Ce n’est pas tout encore. Vient le commerce, et son mouvement, et sa vie. Que de chariots! que de vaisseaux! que de roues! que de voiles! que de feu! que de fer! que de préoccupations intelligentes pour transporter ces produits sur tous les points du globe! Vous voyez qu’en dernière analyse cette paille, qui ne devait servir qu'à préparer un mauvais lit à la pauvreté, lui fournira en échange le duvet du Nord, la laine de Smyrne ou de Ségovie, et deviendra, par cette prestigieuse métamorphose, le lien mystérieux du commerce, l’impérissable monument de la pensée, le cerveau de la civilisation, où tout se grave. Oui, monsieur, ce papier fixera l'élan de l’artiste, l'émotion généreuse du philosophe; et cela, songez-y bien, avec des moyens simples, faciles, peu coûteux. Puis, que Rossini soit inspiré, et que Chateaubriand réfléchisse! Mille ouvriers seront employés à cette généreuse industrie. On essaiera de les prendre aussi parmi les gens de la commune. Par ce moyen, le propriétaire, que je connais beaucoup, ne laissera pas (vous pouvez m’en croire) un pauvre languir de faim sous le chaume, ni un enfant se tordre de soif dans le berceau.

Il essuya une larme d’orgueil.

– Mais dites-moi par quelle délicatesse que je n’explique pas, repris-je, vous aviez peur d’exciter ma colère d’artiste en me parlant de cet utile établissement?

– C’est qu’il a été fait avec les débris du château, et la moitié a suffi: chaux, ferremens, poutres, ont servi à l'élever. Cet amas de pierres, pardon si j’ose m’exprimer ainsi, monument d’une histoire qui n’a pas su mériter de vivre, aura fait la fortune d’un homme, et cet homme fera celle de trois ou quatre mille autres. Revenez-vous un peu de votre emportement?

– Cependant avouez, répliquai-je, qu’il y a quelques douleurs attachées à l’anéantissement de ces beaux souvenirs; ils sont les seuls qui nous restent. Les histoires sont peu lues; les grands noms se perdent dans les sables de la mémoire; mais les pierres demeurent. Sait-on un nom des auteurs dont les manuscrits ont chauffé les bains d’Alexandrie? et les pyramides sont restées, et elles resteront jusqu'à ce qu’une bande noire africaine les démolisse. Les pyramides sont une histoire; l’imagination s’y attache, et, d’assise en assise, elle va loin.

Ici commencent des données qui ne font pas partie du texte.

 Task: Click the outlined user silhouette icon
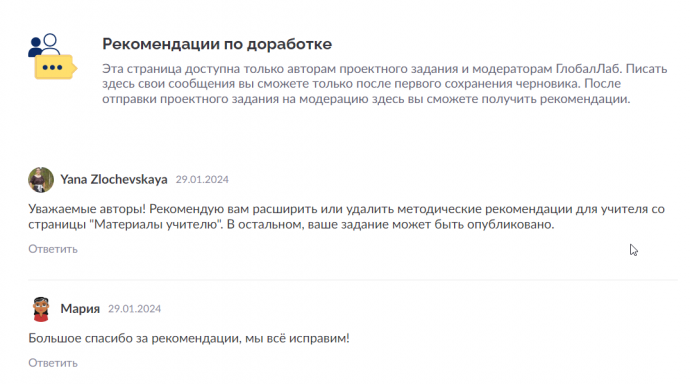point(51,44)
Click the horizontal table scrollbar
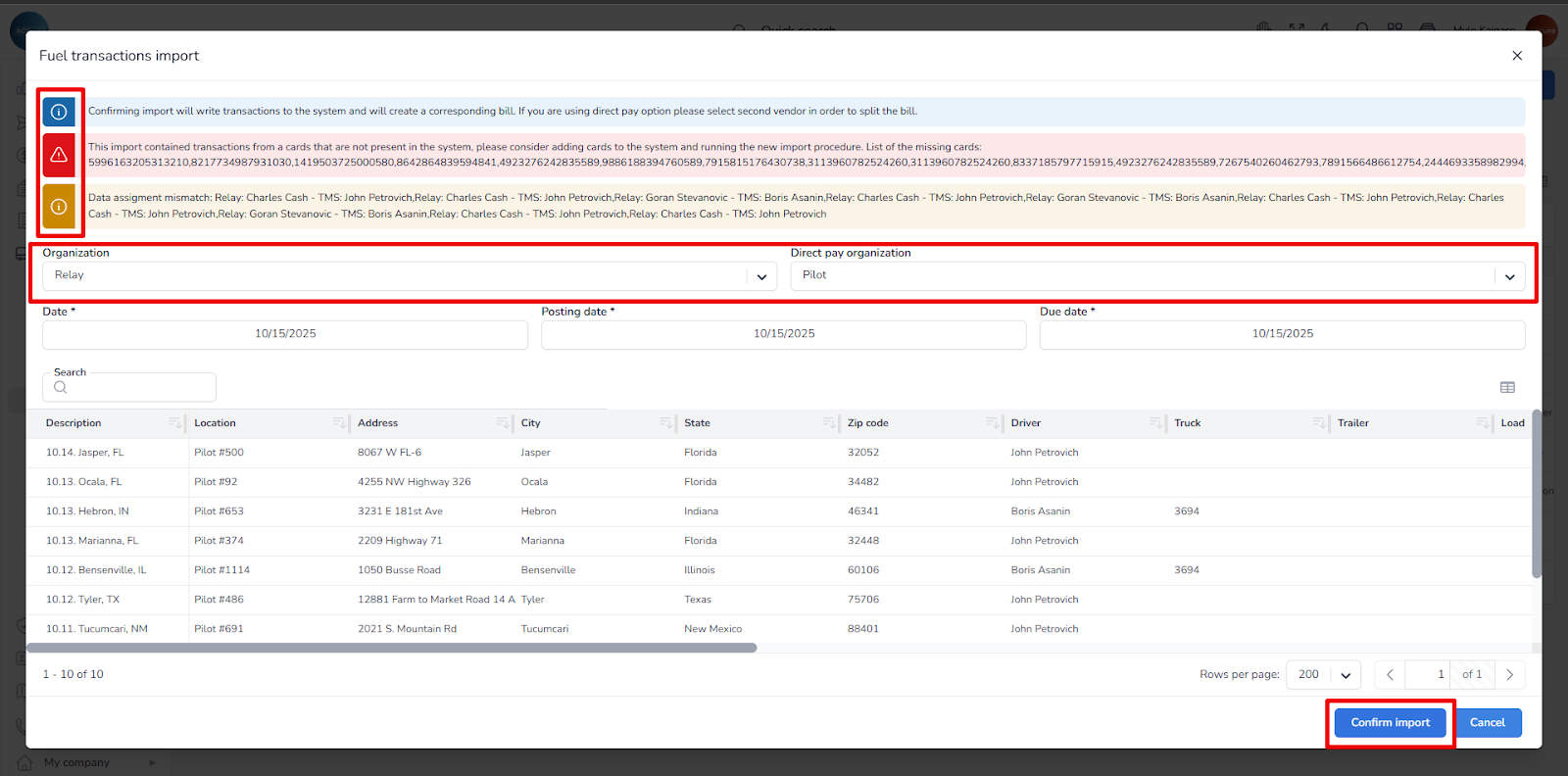This screenshot has height=776, width=1568. (x=392, y=648)
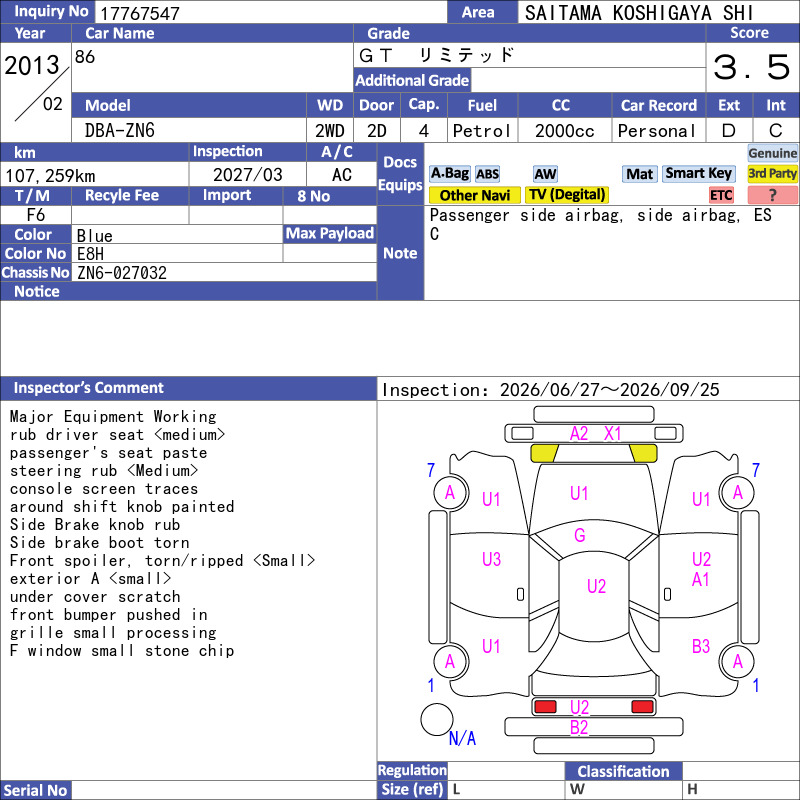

Les monumens forcent l’esprit à penser. Quelle est la brute à venir qui ne demandera pas une réponse à sa curiosité devant la colonne, ce point d’admiration d’airain et de bronze?

Mon inconnu, que j’ai déjà signalé comme fort doux et très-attentif, se borna à me montrer du doigt une troupe d’ouvriers qui, costumés proprement, la santé et la joie sur le visage, se rendaient aux travaux de la fabrique. Ils le saluèrent en passant.

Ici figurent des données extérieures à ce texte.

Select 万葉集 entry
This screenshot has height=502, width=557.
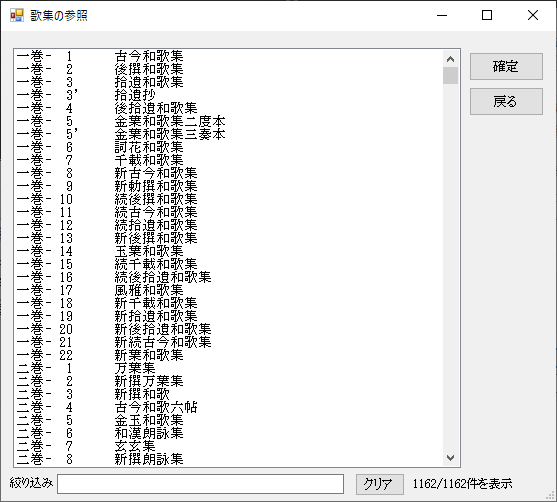[229, 368]
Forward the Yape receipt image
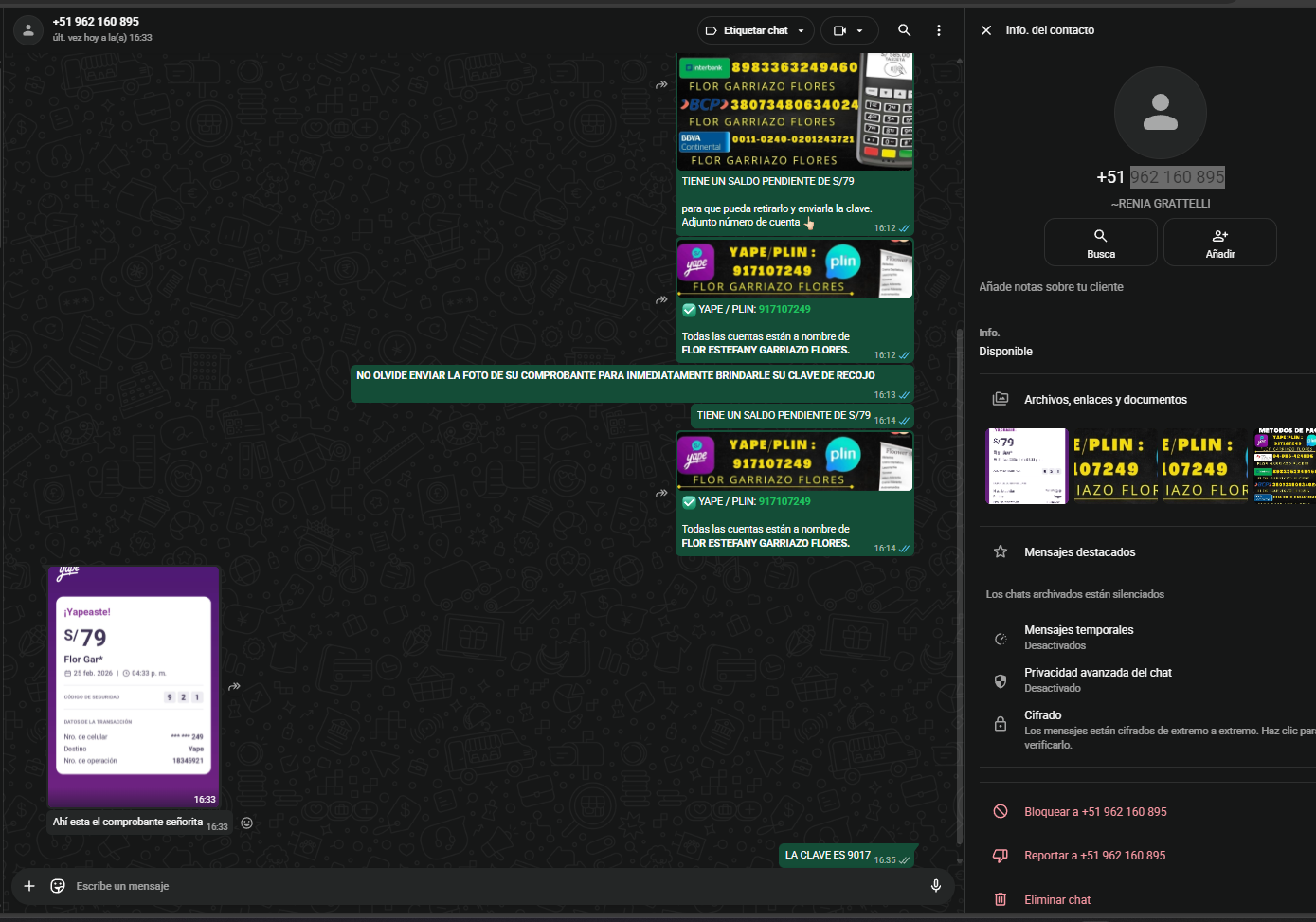Screen dimensions: 1316x922 click(234, 686)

– Trois d’entre eux, me dit-il avec épanchement, viennent de se marier, grâce aux résultats des occupations qu’ils trouvent ici; sans ce bienfait, ils seraient sans doute restés dans la misère et le célibat, et conséquemment sans mœurs. Ces deux vieillards qui me saluent ont racheté, avec des fonds avancés par l'établissement, deux de leurs neveux appelés au service militaire. Les enfans ont répondu de la dette. Ainsi la reconnaissance s’est assurée de l’existence de quatre familles par l’obligation du travail. Enfin il en est peu, parmi ceux que vous avez vus passer, qui ne doivent une meilleure position, quelques avantages sur le passé, des garanties pour l’avenir, à cette exploitation fondée avec le profit de la vente de la plus faible partie des matériaux du château de Villeroi.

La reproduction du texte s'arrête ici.